Search code examples
pythonpython-3.xnumpycachingdecorator

Cache decorator for numpy arrays


I am trying to make a cache decorator for functions with numpy array input parameters

from functools import lru_cache
import numpy as np
from time import sleep

a = np.array([1,2,3,4])

@lru_cache()
def square(array):
    sleep(1)
    return array * array

square(a)

But numpy arrays are not hashable,

TypeError                                 Traceback (most recent call last)
<ipython-input-13-559f69d0dec3> in <module>()
----> 1 square(a)

TypeError: unhashable type: 'numpy.ndarray'

So they need to be converted to tuples. I have this working and caching correctly:

@lru_cache()
def square(array_hashable):
    sleep(1)
    array = np.array(array_hashable)
    return array * array

square(tuple(a))

But I wanted to wrap it all up in a decorator, so far I have tried:

def np_cache(function):
    def outter(array):
        array_hashable = tuple(array)

        @lru_cache()
        def inner(array_hashable_inner):
            array_inner = np.array(array_hashable_inner)
            return function(array_inner)

        return inner(array_hashable)

    return outter

@np_cache
def square(array):
    sleep(1)
    return array * array

But caching is not working. Computation is performed but not cached properly, as I am always waiting 1 second.

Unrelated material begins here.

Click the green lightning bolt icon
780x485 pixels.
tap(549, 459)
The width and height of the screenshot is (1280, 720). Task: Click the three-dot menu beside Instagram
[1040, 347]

What am I missing here? I'm guessing lru_cache isn't getting the context right and its being instantiated in each call, but I don't know how to fix it.

I have tried blindly throwing the functools.wraps decorator here and there with no luck.


Solution

  • Your wrapper function creates a new inner() function each time you call it. And that new function object is decorated at that time, so the end result is that each time outter() is called, a new lru_cache() is created and that'll be empty. An empty cache will always have to re-calculate the value.

    You need to create a decorator that attaches the cache to a function created just once per decorated target. If you are going to convert to a tuple before calling the cache, then you'll have to create two functions:

    from functools import lru_cache, wraps
    
    def np_cache(function):
        @lru_cache()
        def cached_wrapper(hashable_array):
            array = np.array(hashable_array)
            return function(array)
    
        @wraps(function)
        def wrapper(array):
            return cached_wrapper(tuple(array))
    
        # copy lru_cache attributes over too
        wrapper.cache_info = cached_wrapper.cache_info
        wrapper.cache_clear = cached_wrapper.cache_clear
    
        return wrapper
    

    The cached_wrapper() function is created just once per call to np_cache() and is available to the wrapper() function as a closure. So wrapper() calls cached_wrapper(), which has a @lru_cache() attached to it, caching your tuples.

    I also copied across the two function references that lru_cache puts on a decorated function, so they are accessible via the returned wrapper as well.

    In addition, I also used the @functools.wraps() decorator to copy across metadata from the original function object to the wrapper, such as the name, annotations and documentation string. This is always a good idea, because that means your decorated function will be clearly identified in tracebacks, when debugging and when you need to access documentation or annotations. The decorator also adds a __wrapped__ attribute pointing back to the original function, which would let you unwrap the decorator again if need be.